È l’arma segreta, la “pistola” che la Cina vuole continuare a impugnare nella delicata partita che sta conducendo con gli Stati Uniti. Un’arma potente: come sottolineano dal centro studi Chatham House, “limitando l'accesso a questi minerali essenziali, la Cina ha il potenziale per arrecare gravi danni all'industria della difesa statunitense e minare le più ampie ambizioni di reindustrializzazione dell'amministrazione Trump. In definitiva, ciò potrebbe conferire a Pechino un vantaggio strategico cruciale nella competizione a lungo termine tra Stati Uniti e Cina per la supremazia militare e tecnologica”.
Pechino continua a muovere le sue leve. Dopo il dietrofront a americano e la tregua di 90 giorni tra le due superpotenze nella guerra commerciale lanciata da Donald Trump nella quale il gigante asitico ha detto di voler “combattere fino alla fine”, Pechino ha annunciato il rafforzamento dei controlli sulle esportazioni di risorse minerarie strategiche, definendolo come “cruciale per la sicurezza nazionale”. L’intenzione è bloccare “il contrabbando” e allo stesso tempo lanciare un avvertimento agli Usa.
Come riporta il Straits Times, la Cina ha imposto controlli sulle esportazioni di sette elementi delle terre rare e dei loro prodotti correlati, aggiungendoli alla lista di beni controllati che potrebbero avere applicazioni militari e che quindi devono essere regolamentati.

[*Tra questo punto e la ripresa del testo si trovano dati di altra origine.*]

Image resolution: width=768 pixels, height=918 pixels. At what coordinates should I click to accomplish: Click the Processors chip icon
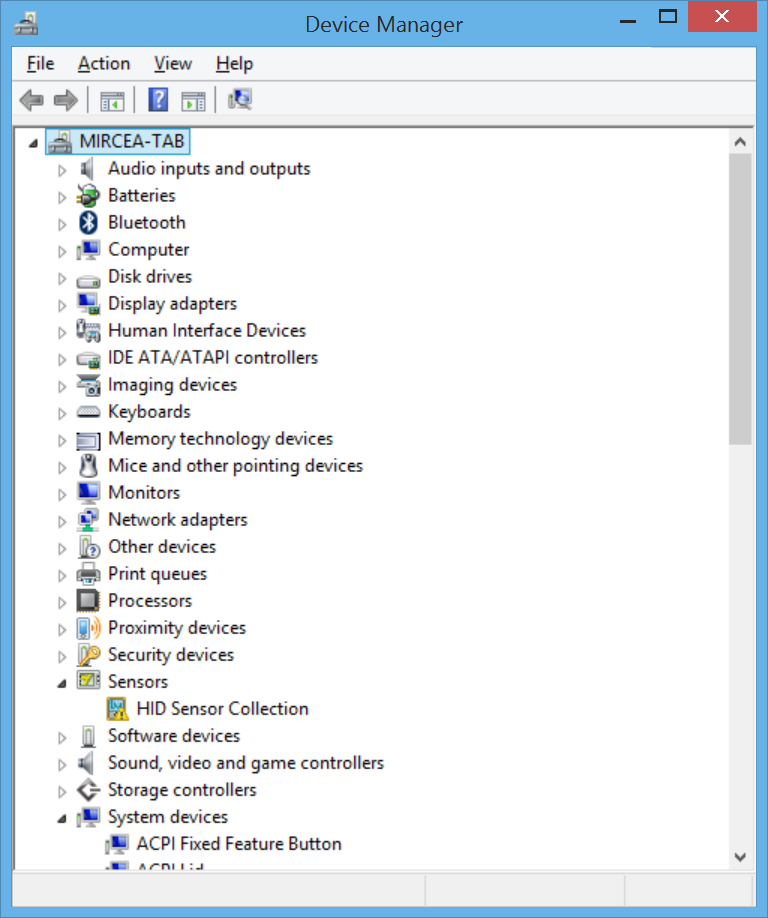pyautogui.click(x=89, y=601)
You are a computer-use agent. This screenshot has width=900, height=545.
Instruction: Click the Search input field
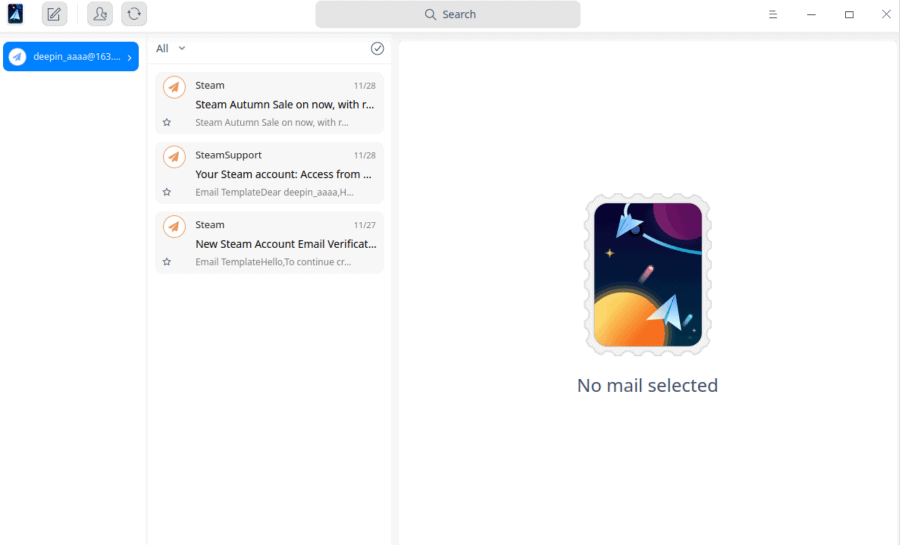click(448, 14)
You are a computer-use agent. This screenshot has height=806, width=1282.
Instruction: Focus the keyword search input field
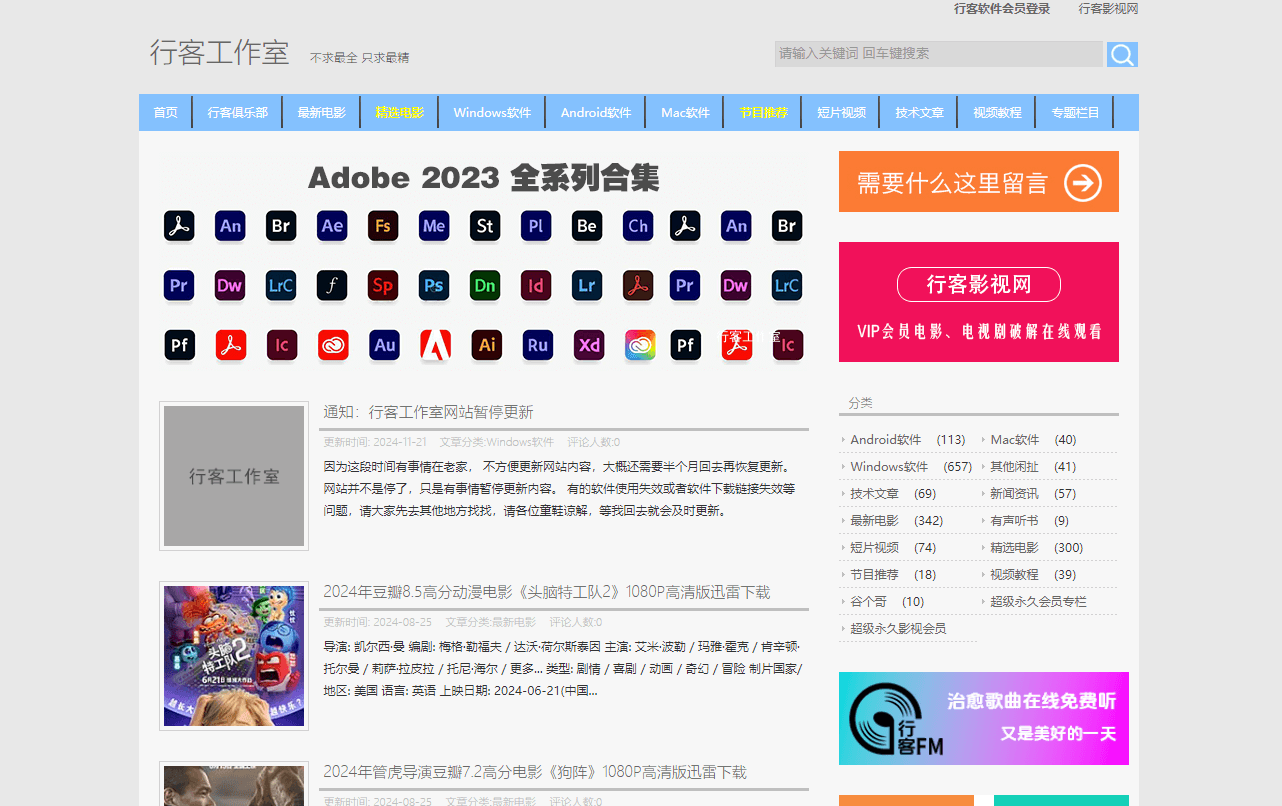click(x=938, y=54)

Tra questi, il samario, i cui magneti altamente resistenti al calore vengono utilizzati nei sistemi di guida dei missili, e lo scandio, utilizzato nei veicoli blindati e nei motori a reazione.
“I controlli assumono due forme. In primo luogo, richiedono licenze prima che le terre rare possano essere spedite. Gli esportatori dovranno fornire i dati degli utenti finali nelle loro domande, che saranno approvate a discrezione di Pechino entro 45 giorni lavorativi. In secondo luogo, vietano alle aziende presenti nell'elenco cinese per il controllo delle esportazioni di ricevere spedizioni di questi articoli, insieme ad altri beni controllati”. Dopo la stipula della tregua con gli Usa, Pechino non ha formalmente revocato il suo obbligo di licenza, che le consente di supervisionare il flusso di queste terre rare in uscita.
La Cina ha un asso nella manica, e sa di poterlo giocare. Pechino domina la filiera mondiale delle terre rare, estraendo quasi il 70% della produzione globale di questi minerali essenziali. Ma, cosa ancora più importante, lavora circa il 90% della fornitura globale di terre rare, rendendole utilizzabili. Al contrario, sebbene gli Stati Uniti siano il secondo produttore con la settima maggiore riserva di terre rare, sono ben al di sotto della produzione cinese e dipendono da Pechino per le importazioni. Non è un caso Washington ha escluso i minerali critici dai suoi dazi reciproci globali, riflettendo la loro importanza per gli interessi statunitensi.
In gioco c’è dunque molto. “Le restrizioni sui minerali potrebbero minare le ambizioni generali dell'amministrazione Trump di garantire la supremazia statunitense sulla Cina. Tra queste, il ritorno della produzione manifatturiera negli Stati Uniti attraverso un massiccio programma di reindustrializzazione, l'impegno per la leadership globale nelle tecnologie emergenti come l'intelligenza artificiale e una strategia per scoraggiare l'aggressione cinese nei confronti di Taiwan attraverso una potenza militare schiacciante e concentrata a livello regionale, sostenuta da un bilancio della difesa di 1.000 miliardi di dollari".